--- SUPPLIED TEXT Enclosed Below ---
A woman suffered serious burns when she fell into a hot spring at Yellowstone National Park yesterday after illegally entering the closed park.

It’s believed the unidentified woman was taking photos when she backed up and fell into a hot spring, or fumarole, at Old Faithful.

“We do not know which thermal feature she fell in. We do know that she suffered burns.”

– Linda Veress, park public information specialist

Following her accident, the woman drove through the park before park rangers stopped her about a mile south of Mammoth Hot Springs. Due to her injuries, the woman was flown to the burn center at Eastern Idaho Regional Medical Center in Idaho Falls, Idaho.

“Due to her injuries, she was life-flighted to the Burn Center at Eastern Idaho Regional Medical Center. This incident is under investigation.”
--- End of Enclosed SUPPLIED TEXT ---
* ABOUT THIS TASK:
Quote the Yellowstone hot spring report word for word, from "It’s believed the" up to and including "Idaho Falls, Idaho.".
--- MATERIAL SHOWN Enclosed Below ---
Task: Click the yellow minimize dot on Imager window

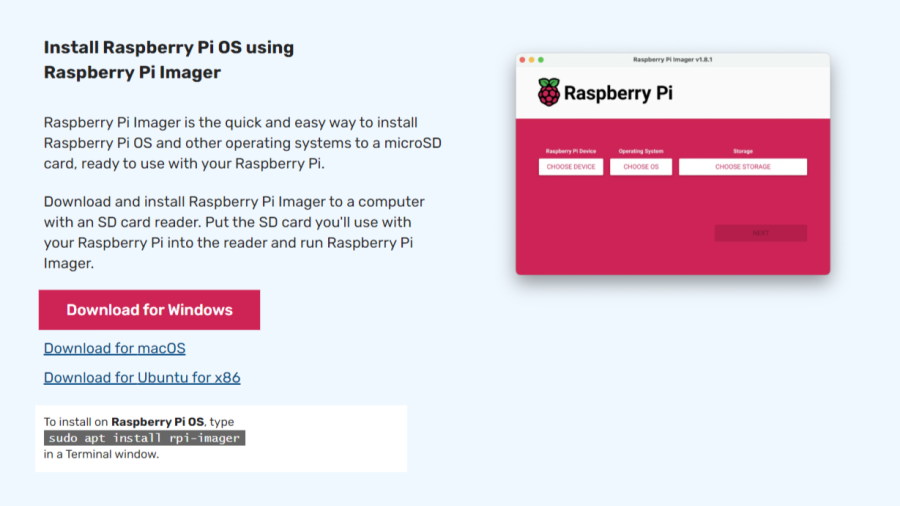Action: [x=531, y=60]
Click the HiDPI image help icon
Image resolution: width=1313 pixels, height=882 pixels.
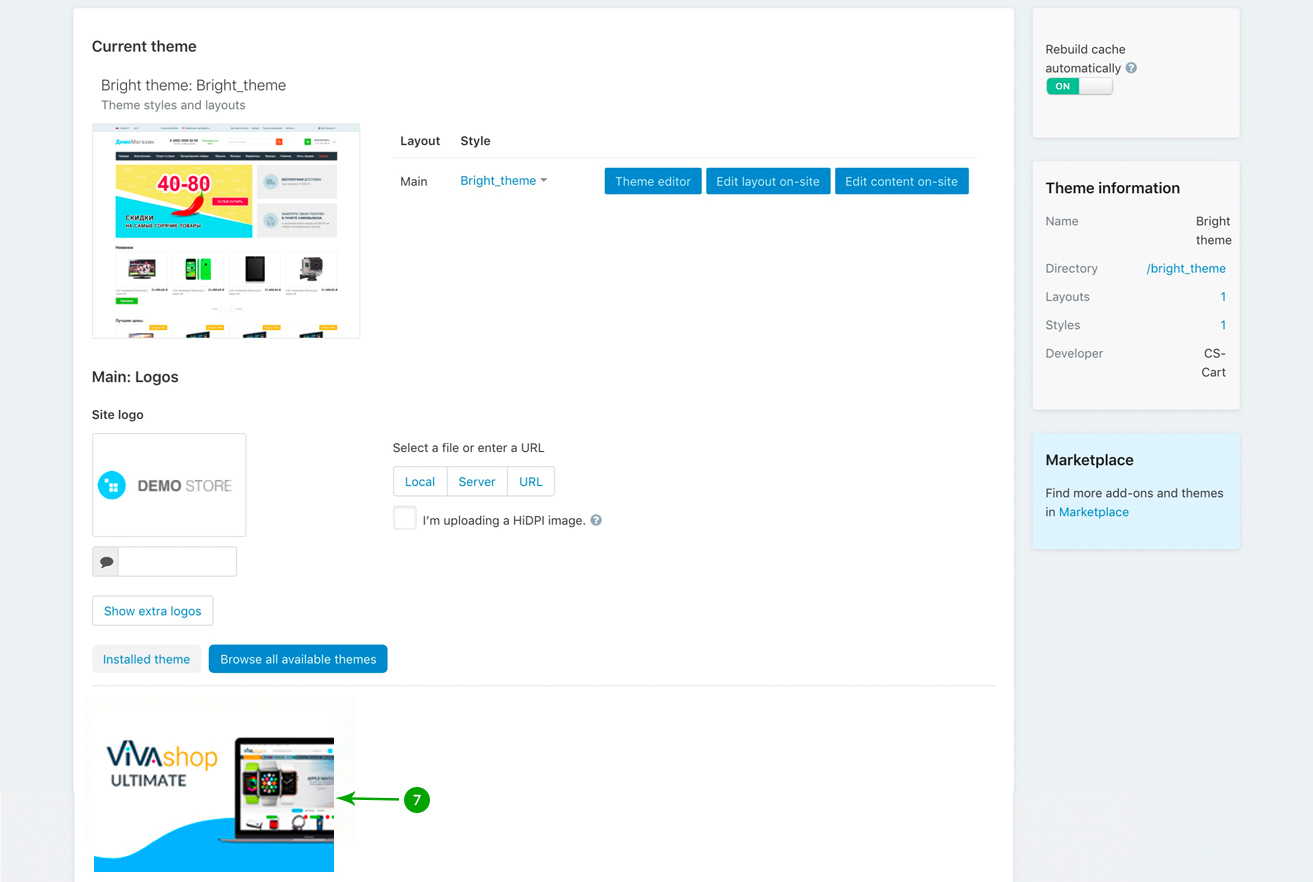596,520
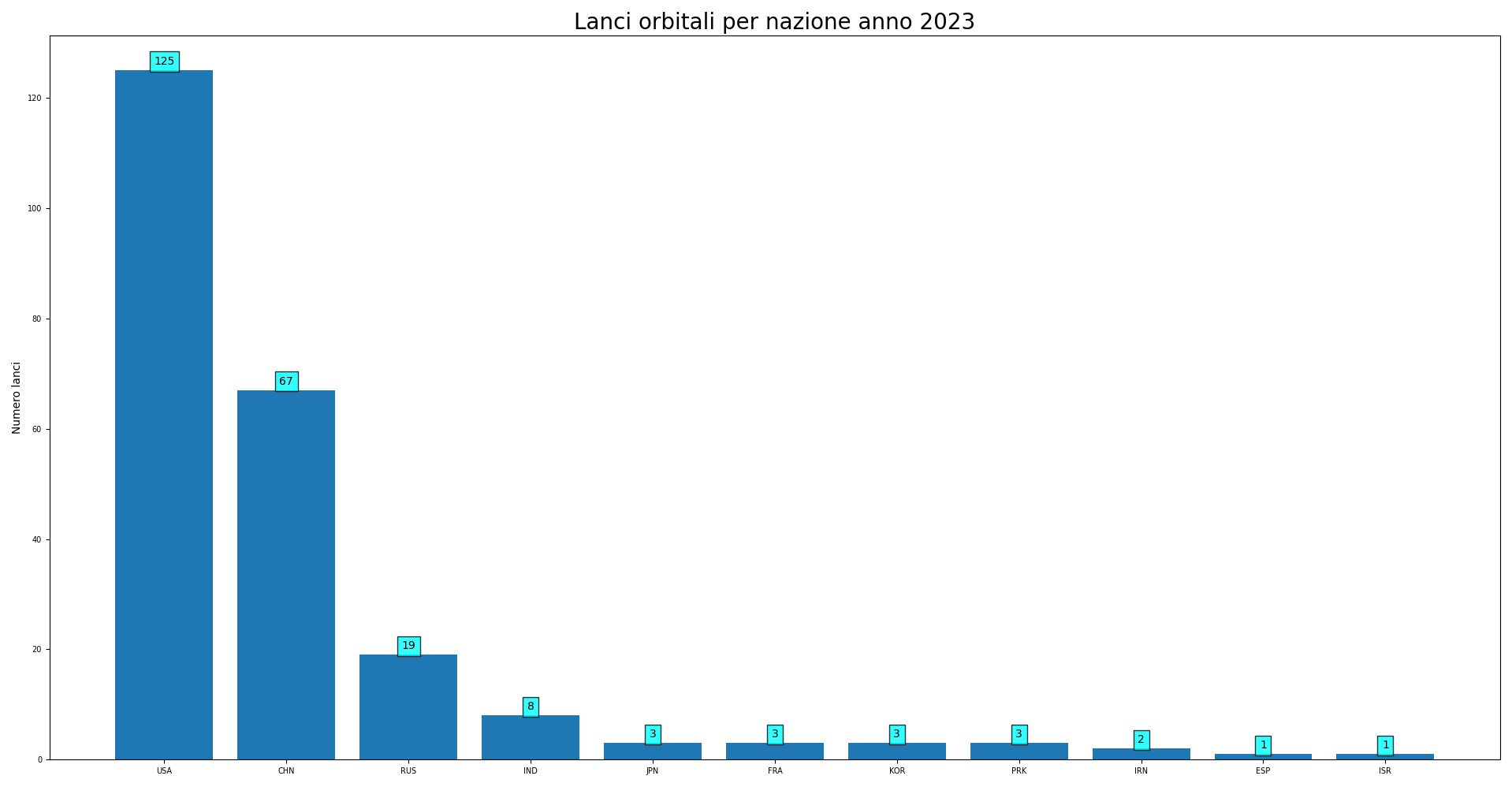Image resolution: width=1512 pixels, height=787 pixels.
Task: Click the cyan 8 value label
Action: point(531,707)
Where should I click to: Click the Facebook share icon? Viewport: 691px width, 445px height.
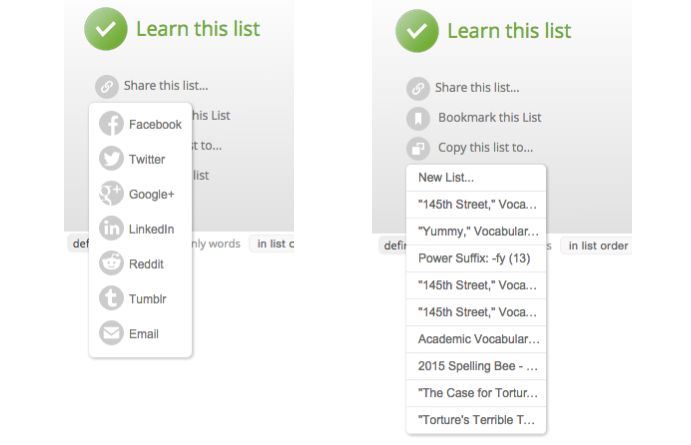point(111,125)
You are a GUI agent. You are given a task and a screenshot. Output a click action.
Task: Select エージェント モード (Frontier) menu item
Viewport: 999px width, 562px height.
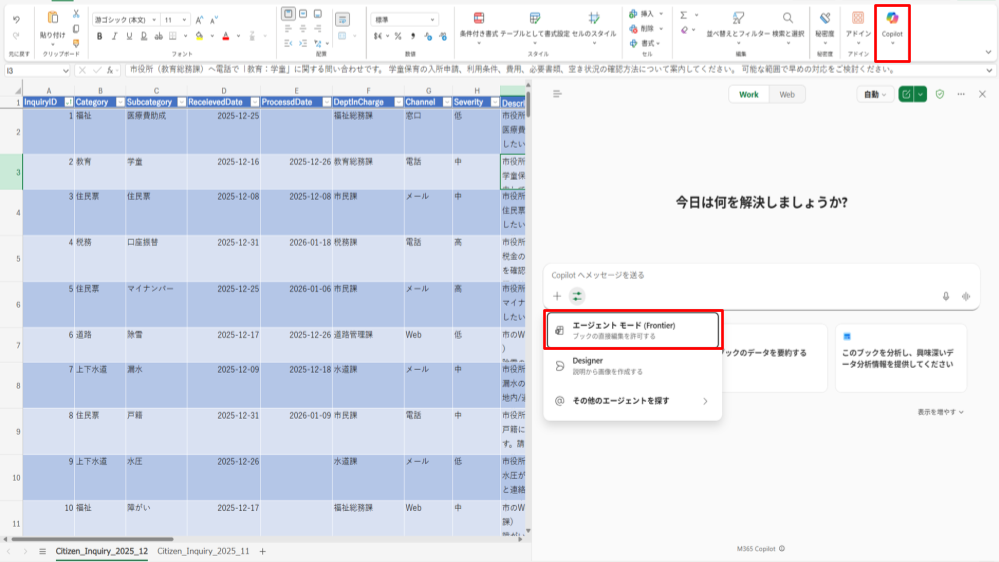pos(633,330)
--- End of Enclosed MATERIAL SHOWN ---
--- MATERIAL SHOWN Enclosed Below ---
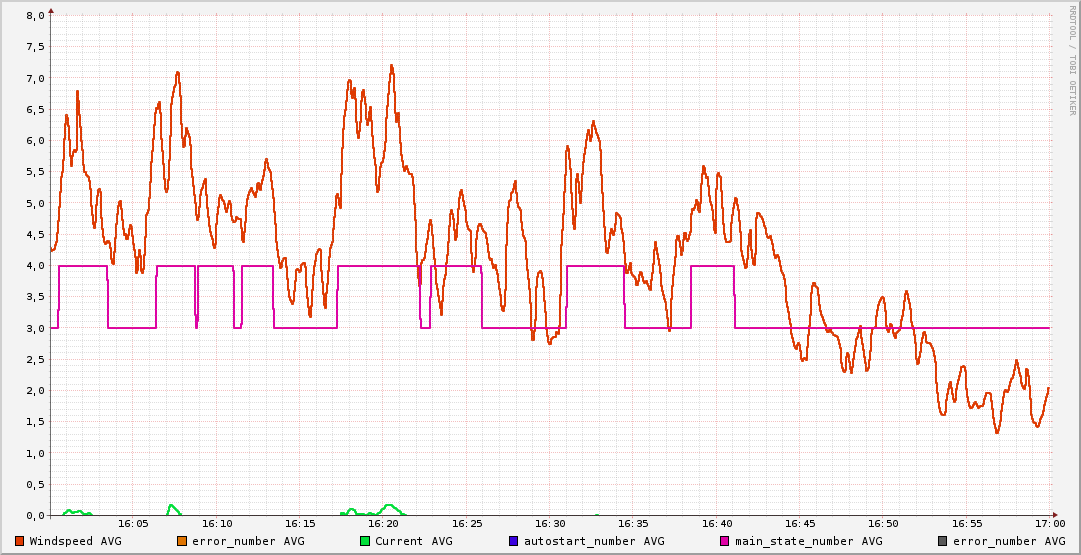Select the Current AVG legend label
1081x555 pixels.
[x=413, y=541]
--- End of Enclosed MATERIAL SHOWN ---
* RESPONSE:
It’s believed the unidentified woman was taking photos when she backed up and fell into a hot spring, or fumarole, at Old Faithful.

“We do not know which thermal feature she fell in. We do know that she suffered burns.”

– Linda Veress, park public information specialist

Following her accident, the woman drove through the park before park rangers stopped her about a mile south of Mammoth Hot Springs. Due to her injuries, the woman was flown to the burn center at Eastern Idaho Regional Medical Center in Idaho Falls, Idaho.